A prudent eye toward the future means installing the best cable available. This is especially important in areas dealing with patient care, from diagnostics to surgery. These areas are the ones where sufficient bandwidth capacity must be available for tomorrow’s needs.
Specifically, the following cables are the recommended choices and supported by ANSI/TIA-1179:
- Category 6A UTP can support 10G Ethernet at distances to 90 meters in the horizontal or 100 meters when considering the full channel (including patch cords).
- Laser-optimized (OM3 or OM4) multimode fiber can be used both for backbone and horizontal cabling needs. For 10G Ethernet, OM3 fiber allows runs of 300 meters, while OM4 supports 550 meters.
- Single-mode fiber is typically only used where distances preclude the use of multimode fiber, such as between buildings. The cost of transceivers for single-mode fibers is significantly higher than those for multimode fibers.
The choice of Category 6A cable over Category 6 ensures you are ready for heavy data traffic today, while equipped for migration to 10G to support future networking and bandwidth needs. With continued advancement in diagnostic imaging technologies and the growth of electronic patient records, it is safe to say that bandwidth consumption and network speeds will continue to increase over time. To avoid future mitigation, it is wise to install cable based on what your bandwidth requirements will be several years from now, rather than what they are today. Category 6A cabling is the most logical choice for the future, as it will ensure 10Gb/s network performance and provide enough bandwidth to fully support emerging technologies. The table below shows the Category 6/6A offerings recommended by Berk-Tek to support various bandwidth requirements.
For fiber, flexible options also exist in achieving different levels of performance. The preferred choice is 50/125-µm laser-optimized multimode fiber, which is the most cost-effective option with lower-cost electronics compared to singlemode. Laser-optimized fiber is available in two performance levels, OM3 and OM4. The fiber bandwidth translates into the allowable distances the cable can be run.
Fiber optic cables can be run either as pairs or as multi-fiber array cables. Multi-fiber cables terminated with industry-standard MTP/MPO (Multi-fiber Push On) array connectors simplify use of fiber in the network. The cables significantly reduce congestion in pathways, provide the highest port densities (12 fibers in a 0.5 x 0.3-inch area), and simplify system design, installation, and management. While fiber ribbon cables are popular for array connections, reduced-diameter cables are setting a new standard in convenience. Cassette modules provide an easy breakout from the array cable to individual ports.
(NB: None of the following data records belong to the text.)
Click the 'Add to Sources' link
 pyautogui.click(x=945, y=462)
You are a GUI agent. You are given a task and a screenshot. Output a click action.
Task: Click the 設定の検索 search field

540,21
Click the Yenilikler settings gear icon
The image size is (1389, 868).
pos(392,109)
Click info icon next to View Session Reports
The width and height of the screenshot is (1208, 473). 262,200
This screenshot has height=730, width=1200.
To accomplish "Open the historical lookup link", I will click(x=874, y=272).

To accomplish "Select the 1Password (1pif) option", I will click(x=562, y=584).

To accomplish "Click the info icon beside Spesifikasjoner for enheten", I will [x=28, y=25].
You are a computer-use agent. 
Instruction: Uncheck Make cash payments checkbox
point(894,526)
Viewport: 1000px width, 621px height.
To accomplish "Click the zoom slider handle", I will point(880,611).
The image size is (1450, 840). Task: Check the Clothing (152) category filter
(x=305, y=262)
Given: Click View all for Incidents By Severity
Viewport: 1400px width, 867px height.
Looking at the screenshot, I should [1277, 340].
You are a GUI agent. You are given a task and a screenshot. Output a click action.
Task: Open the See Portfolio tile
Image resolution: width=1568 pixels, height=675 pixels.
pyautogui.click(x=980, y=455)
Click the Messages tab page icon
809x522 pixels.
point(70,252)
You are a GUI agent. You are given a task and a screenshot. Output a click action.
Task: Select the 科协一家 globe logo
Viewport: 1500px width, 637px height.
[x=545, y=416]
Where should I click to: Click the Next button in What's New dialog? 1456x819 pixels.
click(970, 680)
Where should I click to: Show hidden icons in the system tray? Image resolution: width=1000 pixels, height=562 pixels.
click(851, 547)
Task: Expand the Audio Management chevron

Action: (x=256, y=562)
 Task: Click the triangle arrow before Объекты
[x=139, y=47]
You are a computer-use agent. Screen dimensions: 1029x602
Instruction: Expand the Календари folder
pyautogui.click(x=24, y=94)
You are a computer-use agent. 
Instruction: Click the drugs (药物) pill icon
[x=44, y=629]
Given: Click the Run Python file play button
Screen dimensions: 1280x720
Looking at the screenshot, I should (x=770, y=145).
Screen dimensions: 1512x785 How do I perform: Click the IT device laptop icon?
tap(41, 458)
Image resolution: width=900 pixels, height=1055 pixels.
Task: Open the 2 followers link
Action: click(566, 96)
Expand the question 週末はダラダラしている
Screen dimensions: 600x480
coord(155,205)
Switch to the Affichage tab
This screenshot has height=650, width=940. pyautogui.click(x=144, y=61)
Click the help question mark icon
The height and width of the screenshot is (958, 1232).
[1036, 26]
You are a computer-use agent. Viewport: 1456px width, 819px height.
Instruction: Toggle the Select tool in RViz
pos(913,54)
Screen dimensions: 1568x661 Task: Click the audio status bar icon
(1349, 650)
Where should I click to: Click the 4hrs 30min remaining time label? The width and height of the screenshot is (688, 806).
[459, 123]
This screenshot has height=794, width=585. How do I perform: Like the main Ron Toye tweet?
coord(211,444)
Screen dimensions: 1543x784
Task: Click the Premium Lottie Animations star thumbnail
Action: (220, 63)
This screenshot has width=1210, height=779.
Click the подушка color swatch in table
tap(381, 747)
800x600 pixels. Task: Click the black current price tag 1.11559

The network infrastructure in a healthcare facility is unique in both its requirements and its significance. In a healthcare facility, an underperforming network has more than just customer service or financial implications — it could inhibit critical patient care.
More than ever, healthcare infrastructures are burdened by exploding data storage, stringent security regulations, and ever-increasing bandwidth requirements. These challenges will only grow as technology continues to advance. Your cabling infrastructure, from racks and cabinets to cable and connectors, must not only meet today’s needs, but those evolving on the horizon.